スイス大手銀行のUBSは、6月30日時点でBlackRockのiShares Bitcoin Trust(IBIT)に関連する四半期コールオプションの保有を24倍以上に増やし、約195万株相当の権利を取得しました。
資産運用額7兆ドル超を誇るUBSは、第2四半期にIBITに関するコールオプション保有が大幅に増加したことを報告しています。これにより、将来の一定価格でIBIT株を取得する権利を有する形となりました。
同時に規制当局向け開示資料によれば、UBSのIBIT株の直接保有も約12%増加し、40万7,890株となっています。これは第1四半期末の36万4,371株からの増加です。

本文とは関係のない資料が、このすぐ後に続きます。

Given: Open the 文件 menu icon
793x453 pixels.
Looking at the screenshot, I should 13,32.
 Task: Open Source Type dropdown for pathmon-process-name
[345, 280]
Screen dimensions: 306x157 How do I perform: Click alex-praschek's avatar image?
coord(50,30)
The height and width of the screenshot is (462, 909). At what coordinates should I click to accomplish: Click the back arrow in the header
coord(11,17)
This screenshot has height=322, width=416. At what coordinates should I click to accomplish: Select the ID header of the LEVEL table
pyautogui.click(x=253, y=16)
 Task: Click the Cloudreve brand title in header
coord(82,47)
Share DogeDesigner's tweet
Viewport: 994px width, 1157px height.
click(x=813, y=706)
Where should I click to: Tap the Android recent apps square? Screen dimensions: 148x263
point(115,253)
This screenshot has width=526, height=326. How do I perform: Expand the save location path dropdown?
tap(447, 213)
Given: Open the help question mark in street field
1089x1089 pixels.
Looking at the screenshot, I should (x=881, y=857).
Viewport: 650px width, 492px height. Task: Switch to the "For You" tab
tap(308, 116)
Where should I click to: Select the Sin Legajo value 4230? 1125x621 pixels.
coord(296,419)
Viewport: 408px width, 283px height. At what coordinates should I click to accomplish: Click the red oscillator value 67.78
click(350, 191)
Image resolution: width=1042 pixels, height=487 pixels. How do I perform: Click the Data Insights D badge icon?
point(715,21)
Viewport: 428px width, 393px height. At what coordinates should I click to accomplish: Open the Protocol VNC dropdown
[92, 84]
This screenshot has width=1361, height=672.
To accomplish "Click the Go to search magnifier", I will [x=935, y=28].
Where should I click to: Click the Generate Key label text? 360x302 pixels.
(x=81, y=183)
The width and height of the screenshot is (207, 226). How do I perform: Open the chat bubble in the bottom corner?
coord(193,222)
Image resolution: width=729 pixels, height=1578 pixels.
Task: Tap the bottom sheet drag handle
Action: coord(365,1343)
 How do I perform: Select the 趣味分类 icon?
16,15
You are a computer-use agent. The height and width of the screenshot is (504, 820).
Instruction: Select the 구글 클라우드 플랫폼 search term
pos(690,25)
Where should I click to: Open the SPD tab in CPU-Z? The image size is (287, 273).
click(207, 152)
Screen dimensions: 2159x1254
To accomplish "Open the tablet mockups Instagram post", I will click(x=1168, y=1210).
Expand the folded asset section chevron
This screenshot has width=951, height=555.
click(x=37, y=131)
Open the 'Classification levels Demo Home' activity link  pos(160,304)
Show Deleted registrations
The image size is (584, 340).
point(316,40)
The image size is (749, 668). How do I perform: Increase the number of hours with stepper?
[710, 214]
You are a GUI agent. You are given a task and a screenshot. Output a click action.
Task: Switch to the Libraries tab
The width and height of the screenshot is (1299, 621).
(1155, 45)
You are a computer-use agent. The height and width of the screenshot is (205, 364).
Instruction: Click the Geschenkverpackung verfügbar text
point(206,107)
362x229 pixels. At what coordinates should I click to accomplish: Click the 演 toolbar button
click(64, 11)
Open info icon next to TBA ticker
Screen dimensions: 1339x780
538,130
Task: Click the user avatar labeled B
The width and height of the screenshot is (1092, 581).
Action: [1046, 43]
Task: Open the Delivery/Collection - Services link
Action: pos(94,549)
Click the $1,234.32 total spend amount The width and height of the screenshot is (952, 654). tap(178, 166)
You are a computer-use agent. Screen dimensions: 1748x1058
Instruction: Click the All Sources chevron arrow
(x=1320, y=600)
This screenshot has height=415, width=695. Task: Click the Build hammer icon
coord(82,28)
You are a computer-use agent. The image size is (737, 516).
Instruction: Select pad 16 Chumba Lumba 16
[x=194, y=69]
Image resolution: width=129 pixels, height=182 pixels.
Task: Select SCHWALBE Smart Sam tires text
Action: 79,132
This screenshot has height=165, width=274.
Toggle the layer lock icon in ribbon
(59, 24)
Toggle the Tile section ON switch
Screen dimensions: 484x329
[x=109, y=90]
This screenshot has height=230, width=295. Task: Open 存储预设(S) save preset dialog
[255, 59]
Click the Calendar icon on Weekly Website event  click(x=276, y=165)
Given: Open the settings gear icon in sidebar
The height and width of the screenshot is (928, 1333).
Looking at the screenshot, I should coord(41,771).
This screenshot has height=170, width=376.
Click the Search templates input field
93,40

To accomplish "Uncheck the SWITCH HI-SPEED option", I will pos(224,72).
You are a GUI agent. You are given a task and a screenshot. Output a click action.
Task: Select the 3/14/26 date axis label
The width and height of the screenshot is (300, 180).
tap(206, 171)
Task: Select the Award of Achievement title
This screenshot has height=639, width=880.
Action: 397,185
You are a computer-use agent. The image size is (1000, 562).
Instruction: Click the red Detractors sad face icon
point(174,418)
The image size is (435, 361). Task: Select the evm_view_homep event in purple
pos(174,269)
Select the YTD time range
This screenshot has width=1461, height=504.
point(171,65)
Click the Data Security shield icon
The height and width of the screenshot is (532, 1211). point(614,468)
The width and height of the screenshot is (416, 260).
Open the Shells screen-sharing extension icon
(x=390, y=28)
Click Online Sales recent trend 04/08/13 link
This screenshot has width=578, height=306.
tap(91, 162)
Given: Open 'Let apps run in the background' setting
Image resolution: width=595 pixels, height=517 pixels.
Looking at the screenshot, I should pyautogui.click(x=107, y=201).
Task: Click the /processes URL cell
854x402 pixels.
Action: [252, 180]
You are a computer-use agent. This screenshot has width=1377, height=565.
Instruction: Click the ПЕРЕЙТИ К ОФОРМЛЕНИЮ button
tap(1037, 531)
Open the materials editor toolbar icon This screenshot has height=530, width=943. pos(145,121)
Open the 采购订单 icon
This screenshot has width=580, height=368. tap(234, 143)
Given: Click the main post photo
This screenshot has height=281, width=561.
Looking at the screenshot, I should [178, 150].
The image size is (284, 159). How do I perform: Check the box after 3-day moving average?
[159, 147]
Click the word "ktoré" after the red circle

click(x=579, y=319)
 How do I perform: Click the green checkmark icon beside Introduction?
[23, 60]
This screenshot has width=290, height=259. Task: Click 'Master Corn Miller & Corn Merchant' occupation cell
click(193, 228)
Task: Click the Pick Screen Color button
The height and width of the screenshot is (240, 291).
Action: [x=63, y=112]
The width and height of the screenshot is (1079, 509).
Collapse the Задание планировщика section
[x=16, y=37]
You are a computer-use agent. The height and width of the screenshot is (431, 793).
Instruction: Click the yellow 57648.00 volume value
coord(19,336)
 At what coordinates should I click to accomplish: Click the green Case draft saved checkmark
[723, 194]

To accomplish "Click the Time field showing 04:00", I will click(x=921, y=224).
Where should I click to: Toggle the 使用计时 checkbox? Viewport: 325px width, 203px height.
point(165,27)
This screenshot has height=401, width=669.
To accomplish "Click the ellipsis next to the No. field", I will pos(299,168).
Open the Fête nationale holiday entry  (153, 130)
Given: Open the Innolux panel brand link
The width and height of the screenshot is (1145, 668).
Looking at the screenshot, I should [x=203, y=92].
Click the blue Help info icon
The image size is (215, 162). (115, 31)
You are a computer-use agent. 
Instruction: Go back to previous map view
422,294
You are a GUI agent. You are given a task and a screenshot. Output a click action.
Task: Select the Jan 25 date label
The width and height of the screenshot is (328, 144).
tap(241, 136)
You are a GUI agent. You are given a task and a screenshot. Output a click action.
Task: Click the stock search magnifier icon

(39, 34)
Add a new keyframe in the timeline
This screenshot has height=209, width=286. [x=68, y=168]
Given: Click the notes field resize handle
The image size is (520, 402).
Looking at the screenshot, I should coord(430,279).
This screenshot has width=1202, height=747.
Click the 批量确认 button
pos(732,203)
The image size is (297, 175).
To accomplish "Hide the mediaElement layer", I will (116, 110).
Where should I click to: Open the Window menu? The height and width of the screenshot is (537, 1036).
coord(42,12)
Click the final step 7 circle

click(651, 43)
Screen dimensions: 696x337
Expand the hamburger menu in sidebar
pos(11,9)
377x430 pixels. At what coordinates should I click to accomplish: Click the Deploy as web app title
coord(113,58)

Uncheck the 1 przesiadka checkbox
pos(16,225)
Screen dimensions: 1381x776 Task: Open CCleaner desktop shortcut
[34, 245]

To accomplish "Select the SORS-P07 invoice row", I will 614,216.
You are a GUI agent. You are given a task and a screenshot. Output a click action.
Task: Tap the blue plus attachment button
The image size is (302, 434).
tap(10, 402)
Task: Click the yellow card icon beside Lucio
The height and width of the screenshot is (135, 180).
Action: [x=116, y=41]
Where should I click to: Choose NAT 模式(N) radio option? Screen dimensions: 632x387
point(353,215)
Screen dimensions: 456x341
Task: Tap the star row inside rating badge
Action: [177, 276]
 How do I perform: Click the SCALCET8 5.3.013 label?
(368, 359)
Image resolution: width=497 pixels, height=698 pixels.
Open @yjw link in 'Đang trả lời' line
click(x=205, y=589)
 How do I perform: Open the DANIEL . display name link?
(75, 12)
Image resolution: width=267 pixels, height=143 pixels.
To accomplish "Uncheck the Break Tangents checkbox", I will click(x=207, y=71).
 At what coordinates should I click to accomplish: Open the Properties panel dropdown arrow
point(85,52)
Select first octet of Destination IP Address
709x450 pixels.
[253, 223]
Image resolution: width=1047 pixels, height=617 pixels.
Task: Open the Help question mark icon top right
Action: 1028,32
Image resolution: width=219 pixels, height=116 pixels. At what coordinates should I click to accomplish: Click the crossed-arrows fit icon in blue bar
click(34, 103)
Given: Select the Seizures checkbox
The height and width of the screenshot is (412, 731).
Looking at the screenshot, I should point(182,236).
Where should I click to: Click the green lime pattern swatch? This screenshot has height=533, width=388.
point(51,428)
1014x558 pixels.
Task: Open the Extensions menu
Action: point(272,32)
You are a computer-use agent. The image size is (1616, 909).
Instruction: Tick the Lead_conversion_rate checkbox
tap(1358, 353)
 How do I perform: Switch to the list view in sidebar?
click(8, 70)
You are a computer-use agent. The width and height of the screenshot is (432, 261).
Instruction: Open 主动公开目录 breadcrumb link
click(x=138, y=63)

スイスの銀行グループが保有するコールオプションは、3か月前の8万株から約195万株に大幅に膨らみました。一方、プットオプションは逆に減少しており、3月末の30万3,300株から約53%減った14万3,300株相当を保有しています。
直接保有のIBIT株数は直近で増加したものの、第4四半期の54万8,614株には依然及んでいません。
開示資料には権利行使価格や有効期限の記載がなく、UBSの純粋な市場方向性やリスクエクスポージャーを単独で判断することは困難です。
こうしたコールオプションの増加は、UBSが顧客向けにデジタル資産へのアクセスを拡大している動きを反映していると見られます。今年初めには、スイスの一部プライベートバンキング顧客向けにビットコインやイーサリアムの取引サービス開始に向けた準備が進められていました。
ただし今回の開示資料において、これらの顧客向けサービスがIBITオプション増加に直接寄与したかどうかは示されていません。これらのポジションは、ディーラーのヘッジやマーケットメイキング、裁量による顧客ポートフォリオ、あるいはUBS自社のエクスポージャーを表している可能性もあります。